O Semiárido nordestino, região mais vulnerável às mudanças climáticas no Brasil do ponto de vista econômico e social, poderia se beneficiar das características do clima e das alterações que estão ocorrendo nele nos últimos anos se fossem enxergadas oportunidades de negócios nessas transformações. Esta é a opinião do meteorologista Paulo Nobre, pesquisador do Instituto Nacional de Pesquisas Espaciais (Inpe).
Nobre, que participa da 62ª Reunião Anual da Sociedade Brasileira para o Progresso da Ciência (SBPC), também destacou a necessidade de se promover modificações na matriz econômica do Semiárido, atualmente muito baseada em atividades dependentes de água.
“A seca é um fenômeno natural em regiões semiáridas, porém, existem regiões no mundo com características semelhantes de clima e que estão se beneficiando disso, como o deserto do Saara, de onde a Europa pretende importar energia solar”, exemplificou o especialista durante conferência apresentada na segunda-feira, 26 de julho, no campus da Universidade Federal do Rio Grande do Norte (UFRN), em Natal.
De acordo com Nobre, as temperaturas máximas e mínimas registradas no Sertão nordestino ficam mais elevadas a cada ano e atingem níveis muito superiores à média global. Por sua vez, as chuvas ocorrem com maior intensidade, embora com menor frequência na região.

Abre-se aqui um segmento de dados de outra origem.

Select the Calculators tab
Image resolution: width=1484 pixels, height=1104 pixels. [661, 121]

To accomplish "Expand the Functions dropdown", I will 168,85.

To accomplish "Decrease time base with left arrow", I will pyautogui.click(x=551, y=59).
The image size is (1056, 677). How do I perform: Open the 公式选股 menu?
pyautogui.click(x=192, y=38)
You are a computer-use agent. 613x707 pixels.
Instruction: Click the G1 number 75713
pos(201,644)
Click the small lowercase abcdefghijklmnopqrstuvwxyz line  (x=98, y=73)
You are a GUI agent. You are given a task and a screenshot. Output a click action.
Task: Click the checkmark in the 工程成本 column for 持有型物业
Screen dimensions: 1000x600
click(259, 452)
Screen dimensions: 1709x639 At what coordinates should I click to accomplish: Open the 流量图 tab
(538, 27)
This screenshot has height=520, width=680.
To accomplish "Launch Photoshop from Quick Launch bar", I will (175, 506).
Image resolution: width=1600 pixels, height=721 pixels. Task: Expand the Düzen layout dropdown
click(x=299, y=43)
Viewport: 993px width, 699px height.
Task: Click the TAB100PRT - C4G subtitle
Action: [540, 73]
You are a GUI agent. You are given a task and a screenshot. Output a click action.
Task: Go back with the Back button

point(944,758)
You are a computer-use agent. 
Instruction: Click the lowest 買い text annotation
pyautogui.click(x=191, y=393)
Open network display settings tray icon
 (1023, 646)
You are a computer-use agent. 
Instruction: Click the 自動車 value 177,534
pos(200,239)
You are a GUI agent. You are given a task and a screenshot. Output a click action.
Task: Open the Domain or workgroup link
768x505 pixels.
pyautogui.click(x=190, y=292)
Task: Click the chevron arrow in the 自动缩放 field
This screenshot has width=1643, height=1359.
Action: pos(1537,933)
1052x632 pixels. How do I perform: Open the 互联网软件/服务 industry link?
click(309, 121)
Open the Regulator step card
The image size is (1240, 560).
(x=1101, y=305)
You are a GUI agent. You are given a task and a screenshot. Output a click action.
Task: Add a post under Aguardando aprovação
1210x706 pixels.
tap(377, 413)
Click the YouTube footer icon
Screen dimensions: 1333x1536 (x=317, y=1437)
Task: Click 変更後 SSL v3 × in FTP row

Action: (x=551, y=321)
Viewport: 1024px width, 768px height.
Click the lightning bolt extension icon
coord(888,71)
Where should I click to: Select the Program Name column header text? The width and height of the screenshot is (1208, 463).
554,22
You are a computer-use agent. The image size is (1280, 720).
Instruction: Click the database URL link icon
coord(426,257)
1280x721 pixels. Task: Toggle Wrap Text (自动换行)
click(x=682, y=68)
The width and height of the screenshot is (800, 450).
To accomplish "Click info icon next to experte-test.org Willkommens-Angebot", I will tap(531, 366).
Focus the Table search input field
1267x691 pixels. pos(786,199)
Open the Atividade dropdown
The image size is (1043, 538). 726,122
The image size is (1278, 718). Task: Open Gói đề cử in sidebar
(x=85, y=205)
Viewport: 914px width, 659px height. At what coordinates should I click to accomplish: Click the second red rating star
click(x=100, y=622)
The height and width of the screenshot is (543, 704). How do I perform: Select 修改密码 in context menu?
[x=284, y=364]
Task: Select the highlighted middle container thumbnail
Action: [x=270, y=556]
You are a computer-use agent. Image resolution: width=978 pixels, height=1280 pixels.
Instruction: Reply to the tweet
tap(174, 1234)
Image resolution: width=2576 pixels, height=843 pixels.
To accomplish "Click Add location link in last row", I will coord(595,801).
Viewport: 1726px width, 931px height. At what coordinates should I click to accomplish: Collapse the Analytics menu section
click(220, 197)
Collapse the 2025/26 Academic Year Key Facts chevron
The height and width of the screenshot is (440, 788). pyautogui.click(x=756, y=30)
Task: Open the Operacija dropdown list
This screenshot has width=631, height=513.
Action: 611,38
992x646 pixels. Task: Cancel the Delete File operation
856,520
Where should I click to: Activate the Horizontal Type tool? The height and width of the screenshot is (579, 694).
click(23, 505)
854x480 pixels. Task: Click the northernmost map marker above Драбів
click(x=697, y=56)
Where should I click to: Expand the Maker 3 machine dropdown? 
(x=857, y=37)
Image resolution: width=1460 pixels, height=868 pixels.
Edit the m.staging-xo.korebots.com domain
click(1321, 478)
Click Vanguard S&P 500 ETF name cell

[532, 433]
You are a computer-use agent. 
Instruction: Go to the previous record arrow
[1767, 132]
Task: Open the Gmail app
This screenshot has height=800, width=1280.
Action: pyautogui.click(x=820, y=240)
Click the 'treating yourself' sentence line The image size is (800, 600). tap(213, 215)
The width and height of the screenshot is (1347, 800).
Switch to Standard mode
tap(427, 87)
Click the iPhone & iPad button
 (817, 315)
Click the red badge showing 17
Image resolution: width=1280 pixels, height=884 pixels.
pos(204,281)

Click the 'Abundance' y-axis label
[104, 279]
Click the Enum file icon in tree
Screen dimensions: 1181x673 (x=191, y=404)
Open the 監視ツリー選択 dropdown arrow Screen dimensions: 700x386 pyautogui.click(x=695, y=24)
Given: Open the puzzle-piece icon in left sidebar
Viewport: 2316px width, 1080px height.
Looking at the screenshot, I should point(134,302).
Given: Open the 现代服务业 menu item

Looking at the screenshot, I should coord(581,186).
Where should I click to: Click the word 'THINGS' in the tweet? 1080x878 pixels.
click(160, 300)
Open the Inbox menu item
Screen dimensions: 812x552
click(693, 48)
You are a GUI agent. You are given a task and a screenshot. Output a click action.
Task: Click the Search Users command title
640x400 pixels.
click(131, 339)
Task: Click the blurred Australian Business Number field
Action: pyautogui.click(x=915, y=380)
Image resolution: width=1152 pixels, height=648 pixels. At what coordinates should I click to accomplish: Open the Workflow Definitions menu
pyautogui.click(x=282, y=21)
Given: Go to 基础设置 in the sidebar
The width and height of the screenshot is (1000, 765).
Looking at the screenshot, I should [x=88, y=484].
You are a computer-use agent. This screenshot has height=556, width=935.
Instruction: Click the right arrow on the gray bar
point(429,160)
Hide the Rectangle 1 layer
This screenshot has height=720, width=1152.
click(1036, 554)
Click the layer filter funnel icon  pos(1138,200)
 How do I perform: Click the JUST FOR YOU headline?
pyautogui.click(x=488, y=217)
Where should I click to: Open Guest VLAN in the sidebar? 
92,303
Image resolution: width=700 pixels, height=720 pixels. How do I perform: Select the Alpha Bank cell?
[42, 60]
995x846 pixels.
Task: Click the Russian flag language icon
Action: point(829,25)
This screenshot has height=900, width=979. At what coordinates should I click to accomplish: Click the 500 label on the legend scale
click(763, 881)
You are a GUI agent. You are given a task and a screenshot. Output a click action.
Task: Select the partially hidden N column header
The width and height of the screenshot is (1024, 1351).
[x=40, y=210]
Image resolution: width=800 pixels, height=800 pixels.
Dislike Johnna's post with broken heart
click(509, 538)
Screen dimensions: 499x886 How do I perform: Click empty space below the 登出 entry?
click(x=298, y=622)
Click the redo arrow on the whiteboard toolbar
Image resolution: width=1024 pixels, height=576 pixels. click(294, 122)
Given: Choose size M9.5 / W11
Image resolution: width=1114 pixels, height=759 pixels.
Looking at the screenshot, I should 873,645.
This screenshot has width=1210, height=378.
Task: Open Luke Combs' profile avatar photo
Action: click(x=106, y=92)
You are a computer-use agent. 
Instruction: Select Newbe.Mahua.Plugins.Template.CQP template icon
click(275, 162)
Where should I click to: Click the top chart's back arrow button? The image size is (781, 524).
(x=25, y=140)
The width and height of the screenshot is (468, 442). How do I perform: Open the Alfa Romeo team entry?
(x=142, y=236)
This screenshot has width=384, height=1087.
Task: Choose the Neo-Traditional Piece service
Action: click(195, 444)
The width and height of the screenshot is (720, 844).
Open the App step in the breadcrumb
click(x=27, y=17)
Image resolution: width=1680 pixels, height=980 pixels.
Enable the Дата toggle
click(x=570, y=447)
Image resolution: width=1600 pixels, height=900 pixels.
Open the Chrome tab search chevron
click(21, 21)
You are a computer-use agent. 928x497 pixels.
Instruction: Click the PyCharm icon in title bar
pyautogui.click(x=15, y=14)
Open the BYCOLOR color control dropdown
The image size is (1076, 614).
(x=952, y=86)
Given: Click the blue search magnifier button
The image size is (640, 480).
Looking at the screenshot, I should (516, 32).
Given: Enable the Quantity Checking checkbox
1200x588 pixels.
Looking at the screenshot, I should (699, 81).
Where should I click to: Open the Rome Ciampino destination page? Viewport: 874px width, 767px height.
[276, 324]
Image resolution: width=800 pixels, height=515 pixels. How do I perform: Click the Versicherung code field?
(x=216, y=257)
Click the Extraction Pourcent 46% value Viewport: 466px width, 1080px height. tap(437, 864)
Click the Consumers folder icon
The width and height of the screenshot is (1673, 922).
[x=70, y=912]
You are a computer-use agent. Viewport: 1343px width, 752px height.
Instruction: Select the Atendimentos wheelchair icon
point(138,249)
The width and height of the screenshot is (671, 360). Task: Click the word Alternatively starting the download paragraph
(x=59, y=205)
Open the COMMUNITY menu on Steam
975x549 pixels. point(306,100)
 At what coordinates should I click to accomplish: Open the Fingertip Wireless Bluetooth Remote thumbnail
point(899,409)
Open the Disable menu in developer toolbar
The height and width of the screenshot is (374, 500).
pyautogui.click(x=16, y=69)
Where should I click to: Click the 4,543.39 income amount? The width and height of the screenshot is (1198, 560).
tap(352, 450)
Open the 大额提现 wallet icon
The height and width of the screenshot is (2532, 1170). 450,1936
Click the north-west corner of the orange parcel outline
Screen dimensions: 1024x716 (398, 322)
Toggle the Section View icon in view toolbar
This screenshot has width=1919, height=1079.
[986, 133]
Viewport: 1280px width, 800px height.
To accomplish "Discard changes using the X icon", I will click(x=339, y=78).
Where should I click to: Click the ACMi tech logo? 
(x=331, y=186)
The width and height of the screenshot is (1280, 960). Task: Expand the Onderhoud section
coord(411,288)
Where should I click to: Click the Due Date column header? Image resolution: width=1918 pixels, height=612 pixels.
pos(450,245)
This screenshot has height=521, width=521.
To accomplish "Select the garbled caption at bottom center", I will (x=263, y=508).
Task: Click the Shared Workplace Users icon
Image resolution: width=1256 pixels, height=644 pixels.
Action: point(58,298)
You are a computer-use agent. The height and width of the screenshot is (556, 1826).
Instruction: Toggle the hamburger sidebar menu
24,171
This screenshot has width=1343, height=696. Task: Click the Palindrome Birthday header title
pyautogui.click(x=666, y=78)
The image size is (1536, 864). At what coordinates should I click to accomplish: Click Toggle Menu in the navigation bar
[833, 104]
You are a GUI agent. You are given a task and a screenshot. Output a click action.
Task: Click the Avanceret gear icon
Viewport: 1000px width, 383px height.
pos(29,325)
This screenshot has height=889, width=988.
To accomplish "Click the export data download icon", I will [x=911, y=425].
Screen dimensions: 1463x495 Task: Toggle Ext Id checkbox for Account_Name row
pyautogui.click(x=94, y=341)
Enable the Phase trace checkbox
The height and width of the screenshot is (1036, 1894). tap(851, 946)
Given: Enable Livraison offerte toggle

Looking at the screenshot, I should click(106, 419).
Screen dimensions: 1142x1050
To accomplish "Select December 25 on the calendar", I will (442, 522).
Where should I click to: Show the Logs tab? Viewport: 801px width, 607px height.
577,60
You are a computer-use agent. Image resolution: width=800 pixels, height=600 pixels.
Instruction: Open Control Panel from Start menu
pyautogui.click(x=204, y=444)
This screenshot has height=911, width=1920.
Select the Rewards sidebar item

Calor e chuva - Em Vitória de Santo Antão, na zona da mata pernambucana, a temperatura máxima diária aumentou mais de 3º C nas últimas quatro décadas, saltando de 31,5º C para 35º C, enquanto a média do crescimento da temperatura global no mesmo período foi de 0,4º C. Em razão de tamanho aquecimento, a água disponível no solo da região evapora mais rapidamente e dá origem a nuvens maiores e mais carregadas de vapores de água que, ao se precipitarem, resultam em chuvas mais intensas, seguidas de longos períodos de estiagem.
Por essa razão, a prática da agricultura de sequeiro, que depende da água de chuva para o cultivo de culturas de subsistência, como feijão e milho, deve se tornar cada vez mais inviável no interior nordestino. “O ciclo de chuvas no Sertão do Nordeste, que costumava a ocorrer no período de fevereiro a maio, e que possibilitava manter as culturas de sequeiro, não está ocorrendo mais. Devido a essa mudança no ciclo hidrológico, a agricultura de subsistência está definitivamente fadada a desaparecer na região”, alertou Nobre.
Renováveis
Contudo, o especialista analisa que essas mudanças no ciclo hidrológico nordestino beneficiam o cultivo de frutas pelo sistema de irrigação por gotejamento, que é praticado em cidades como Petrolina (PE) e Juazeiro (BA), no qual são utilizadas pequenas quantidades de água para a plantação de uva e manga, entre outras frutas. Entretanto, como nem todo o solo do Nordeste é apropriado para esse tipo de atividade agrícola e a água está cada vez mais escassa e carana região, a recomendação do metereologista é que a economia nordestina seja baseada cada vez mais em atividades que apresentem menor dependência desse recurso natural.
Um dos exemplos citados por ele é a geração de energia renovável, como por exemplo, a solar e a eólica, para as quais o Nordeste apresenta maior potencial no Brasil. Na opinião do meteorologista, ao apostar em atividades econômicas mais adequadas às características climáticas do Nordeste seria possível acabar com a associação direta que se faz, inclusive no meio acadêmico, entre a seca e a pobreza na região. “É um contra-senso que a seca permaneça sendo vista como a causa da pobreza do Nordeste brasileiro, enquanto em outras partes do mundo ela representa um grande potencial econômico”, conclui.